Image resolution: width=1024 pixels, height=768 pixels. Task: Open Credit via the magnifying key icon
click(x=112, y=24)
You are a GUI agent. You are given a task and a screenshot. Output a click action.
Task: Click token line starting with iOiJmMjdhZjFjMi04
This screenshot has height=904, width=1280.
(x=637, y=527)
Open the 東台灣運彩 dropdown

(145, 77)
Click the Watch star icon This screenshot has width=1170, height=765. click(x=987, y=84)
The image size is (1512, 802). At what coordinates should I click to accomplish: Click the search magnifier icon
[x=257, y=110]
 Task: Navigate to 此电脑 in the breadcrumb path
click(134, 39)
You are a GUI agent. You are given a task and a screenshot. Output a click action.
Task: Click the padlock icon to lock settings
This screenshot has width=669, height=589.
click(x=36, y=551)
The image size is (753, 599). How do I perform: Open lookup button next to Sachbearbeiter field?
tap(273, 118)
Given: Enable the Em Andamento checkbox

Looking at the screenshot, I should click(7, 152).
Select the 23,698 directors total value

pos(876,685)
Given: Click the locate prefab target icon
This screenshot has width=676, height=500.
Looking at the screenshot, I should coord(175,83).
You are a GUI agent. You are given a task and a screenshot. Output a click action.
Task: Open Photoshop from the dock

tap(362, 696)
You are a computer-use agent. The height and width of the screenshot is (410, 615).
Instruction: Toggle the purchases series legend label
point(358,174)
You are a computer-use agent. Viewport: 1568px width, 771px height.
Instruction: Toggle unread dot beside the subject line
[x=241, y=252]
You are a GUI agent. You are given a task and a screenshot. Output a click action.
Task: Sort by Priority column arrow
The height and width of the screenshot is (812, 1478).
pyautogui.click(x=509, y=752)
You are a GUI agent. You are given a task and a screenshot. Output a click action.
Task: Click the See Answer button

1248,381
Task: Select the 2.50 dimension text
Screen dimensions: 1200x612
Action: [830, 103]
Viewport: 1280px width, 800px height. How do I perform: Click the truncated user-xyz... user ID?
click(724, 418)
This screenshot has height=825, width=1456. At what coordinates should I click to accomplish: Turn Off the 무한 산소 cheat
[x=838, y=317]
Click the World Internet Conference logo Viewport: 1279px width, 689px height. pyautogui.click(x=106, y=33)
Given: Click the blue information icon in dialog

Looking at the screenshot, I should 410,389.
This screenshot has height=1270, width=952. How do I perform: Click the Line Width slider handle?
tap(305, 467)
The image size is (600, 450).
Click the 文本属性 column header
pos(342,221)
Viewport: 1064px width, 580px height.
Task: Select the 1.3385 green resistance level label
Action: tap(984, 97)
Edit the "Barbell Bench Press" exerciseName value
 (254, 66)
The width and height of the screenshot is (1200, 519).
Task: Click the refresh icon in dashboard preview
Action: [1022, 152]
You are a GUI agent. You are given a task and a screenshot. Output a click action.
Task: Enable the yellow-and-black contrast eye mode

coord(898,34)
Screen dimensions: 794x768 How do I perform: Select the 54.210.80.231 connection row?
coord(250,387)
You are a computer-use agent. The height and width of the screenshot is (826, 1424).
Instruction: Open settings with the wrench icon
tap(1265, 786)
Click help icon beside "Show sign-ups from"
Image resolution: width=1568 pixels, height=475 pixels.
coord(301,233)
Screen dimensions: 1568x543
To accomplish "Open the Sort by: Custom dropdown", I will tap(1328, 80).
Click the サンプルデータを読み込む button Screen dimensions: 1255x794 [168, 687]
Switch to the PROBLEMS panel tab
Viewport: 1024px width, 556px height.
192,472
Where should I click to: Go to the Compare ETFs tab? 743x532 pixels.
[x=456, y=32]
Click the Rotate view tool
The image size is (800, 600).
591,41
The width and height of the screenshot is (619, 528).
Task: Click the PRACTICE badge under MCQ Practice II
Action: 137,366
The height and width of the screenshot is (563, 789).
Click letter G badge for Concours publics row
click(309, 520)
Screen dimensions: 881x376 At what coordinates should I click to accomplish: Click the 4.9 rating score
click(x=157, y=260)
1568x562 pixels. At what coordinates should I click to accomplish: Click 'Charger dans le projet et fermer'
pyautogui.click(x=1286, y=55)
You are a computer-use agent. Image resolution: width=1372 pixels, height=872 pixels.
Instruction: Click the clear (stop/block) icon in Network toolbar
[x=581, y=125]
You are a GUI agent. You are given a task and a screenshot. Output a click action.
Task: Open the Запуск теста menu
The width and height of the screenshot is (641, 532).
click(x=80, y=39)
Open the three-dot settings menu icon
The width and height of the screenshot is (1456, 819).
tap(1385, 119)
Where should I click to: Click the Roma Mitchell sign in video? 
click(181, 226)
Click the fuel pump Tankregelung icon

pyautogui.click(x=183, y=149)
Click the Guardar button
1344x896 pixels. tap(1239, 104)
------------------------------------
> **What to work on**:
Return the data in its entirety, exactly as given.

> **Answer box**:
Image resolution: width=1024 pixels, height=768 pixels. Task: Open Credit via the magnifying key icon
click(x=112, y=24)
You are a GUI agent. You are given a task and a screenshot. Output a click action.
Task: Click token line starting with iOiJmMjdhZjFjMi04
This screenshot has height=904, width=1280.
(x=637, y=527)
Open the 東台灣運彩 dropdown

(145, 77)
Click the Watch star icon This screenshot has width=1170, height=765. click(x=987, y=84)
The image size is (1512, 802). At what coordinates should I click to accomplish: Click the search magnifier icon
[x=257, y=110]
 Task: Navigate to 此电脑 in the breadcrumb path
click(134, 39)
You are a GUI agent. You are given a task and a screenshot. Output a click action.
Task: Click the padlock icon to lock settings
This screenshot has width=669, height=589.
click(x=36, y=551)
The image size is (753, 599). How do I perform: Open lookup button next to Sachbearbeiter field?
tap(273, 118)
Given: Enable the Em Andamento checkbox

Looking at the screenshot, I should click(7, 152).
Select the 23,698 directors total value

pos(876,685)
Given: Click the locate prefab target icon
This screenshot has width=676, height=500.
Looking at the screenshot, I should coord(175,83).
You are a GUI agent. You are given a task and a screenshot. Output a click action.
Task: Open Photoshop from the dock

tap(362, 696)
You are a computer-use agent. The height and width of the screenshot is (410, 615).
Instruction: Toggle the purchases series legend label
point(358,174)
You are a computer-use agent. Viewport: 1568px width, 771px height.
Instruction: Toggle unread dot beside the subject line
[x=241, y=252]
You are a GUI agent. You are given a task and a screenshot. Output a click action.
Task: Sort by Priority column arrow
The height and width of the screenshot is (812, 1478).
pyautogui.click(x=509, y=752)
You are a GUI agent. You are given a task and a screenshot. Output a click action.
Task: Click the See Answer button

1248,381
Task: Select the 2.50 dimension text
Screen dimensions: 1200x612
Action: [830, 103]
Viewport: 1280px width, 800px height. How do I perform: Click the truncated user-xyz... user ID?
click(724, 418)
This screenshot has height=825, width=1456. At what coordinates should I click to accomplish: Turn Off the 무한 산소 cheat
[x=838, y=317]
Click the World Internet Conference logo Viewport: 1279px width, 689px height. pyautogui.click(x=106, y=33)
Given: Click the blue information icon in dialog

Looking at the screenshot, I should 410,389.
This screenshot has height=1270, width=952. How do I perform: Click the Line Width slider handle?
tap(305, 467)
The image size is (600, 450).
Click the 文本属性 column header
pos(342,221)
Viewport: 1064px width, 580px height.
Task: Select the 1.3385 green resistance level label
Action: tap(984, 97)
Edit the "Barbell Bench Press" exerciseName value
 (254, 66)
The width and height of the screenshot is (1200, 519).
Task: Click the refresh icon in dashboard preview
Action: [1022, 152]
You are a GUI agent. You are given a task and a screenshot. Output a click action.
Task: Enable the yellow-and-black contrast eye mode

coord(898,34)
Screen dimensions: 794x768 How do I perform: Select the 54.210.80.231 connection row?
coord(250,387)
You are a computer-use agent. The height and width of the screenshot is (826, 1424).
Instruction: Open settings with the wrench icon
tap(1265, 786)
Click help icon beside "Show sign-ups from"
Image resolution: width=1568 pixels, height=475 pixels.
coord(301,233)
Screen dimensions: 1568x543
To accomplish "Open the Sort by: Custom dropdown", I will tap(1328, 80).
Click the サンプルデータを読み込む button Screen dimensions: 1255x794 [168, 687]
Switch to the PROBLEMS panel tab
Viewport: 1024px width, 556px height.
192,472
Where should I click to: Go to the Compare ETFs tab? 743x532 pixels.
[x=456, y=32]
Click the Rotate view tool
The image size is (800, 600).
591,41
The width and height of the screenshot is (619, 528).
Task: Click the PRACTICE badge under MCQ Practice II
Action: 137,366
The height and width of the screenshot is (563, 789).
Click letter G badge for Concours publics row
click(309, 520)
Screen dimensions: 881x376 At what coordinates should I click to accomplish: Click the 4.9 rating score
click(x=157, y=260)
1568x562 pixels. At what coordinates should I click to accomplish: Click 'Charger dans le projet et fermer'
pyautogui.click(x=1286, y=55)
You are a computer-use agent. Image resolution: width=1372 pixels, height=872 pixels.
Instruction: Click the clear (stop/block) icon in Network toolbar
[x=581, y=125]
You are a GUI agent. You are given a task and a screenshot. Output a click action.
Task: Open the Запуск теста menu
The width and height of the screenshot is (641, 532).
click(x=80, y=39)
Open the three-dot settings menu icon
The width and height of the screenshot is (1456, 819).
tap(1385, 119)
Where should I click to: Click the Roma Mitchell sign in video? 
click(181, 226)
Click the fuel pump Tankregelung icon

pyautogui.click(x=183, y=149)
Click the Guardar button
1344x896 pixels. tap(1239, 104)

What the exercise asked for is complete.